Dante stiffened. "What is it?"

"I'm sensing a tremendous amount of power coming from space. It's heading toward Earth fast. I believe… it may be the Phoenix."

Dante's stomach dropped. The name echoed in his head like a war drum.

He didn't say anything. Couldn't.

Idie's report flashed through his mind. Cosmic destruction. Hosts. Jean Grey. Hope Summers.

The rumors had been growing louder for weeks—whispers of the Phoenix Force returning, of a collision course with Earth, and more disturbingly, a massive conflict brewing between the Avengers and the X-Men.

The teachers had danced around it. Students gossiped like wildfire. But Dante hadn't believed it—not really—until he saw Blindfold crying two days ago in the courtyard. No one had asked why. No one needed to.

She could see what others couldn't.

Now, it felt like the storm was finally arriving.

Later that day, after flight class ended and the students tried to get back to something resembling normal, news hit the school like a shockwave:

The first clash had happened.

The X-Men and Avengers had fought—and in the chaos, Hope Summers had escaped.

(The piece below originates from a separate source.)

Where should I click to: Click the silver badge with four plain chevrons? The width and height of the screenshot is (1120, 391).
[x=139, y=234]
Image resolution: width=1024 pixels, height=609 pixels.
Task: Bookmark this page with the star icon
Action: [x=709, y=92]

The school buzzed with panic. Tension hung in the hallways like fog. Dante tried to shake it off. He needed to clear his head. So, instead of going to his next class, he wandered.

His feet took him through the quieter areas of the school: the side hallways, the vehicle hangars, the training wing exits. He kept telling himself he was just walking—just getting space.

Then he saw something.

Or rather, someone.

Warbird—the Shi'ar warrior and combat instructor—was dragging an unconscious student by the arm across the hangar floor. The kid was limp, definitely out cold, and Warbird wasn't being subtle. Her pace was fast. Determined. She headed straight for one of the school's spacecraft.

Dante narrowed his eyes.

He may not have known what was going on, but he knew what that look meant.

She was leaving Earth.

And she was dragging kid because there is no way he would agreed to go with her.

He stepped back into the shadows and made a split-second decision. Moving silently, he snuck behind a stack of equipment and followed her into the hangar.

As the ship powered up and the engines hummed to life, Dante slipped into the rear access hatch just before the doors sealed shut.

And then they were off—leaving the Earth behind.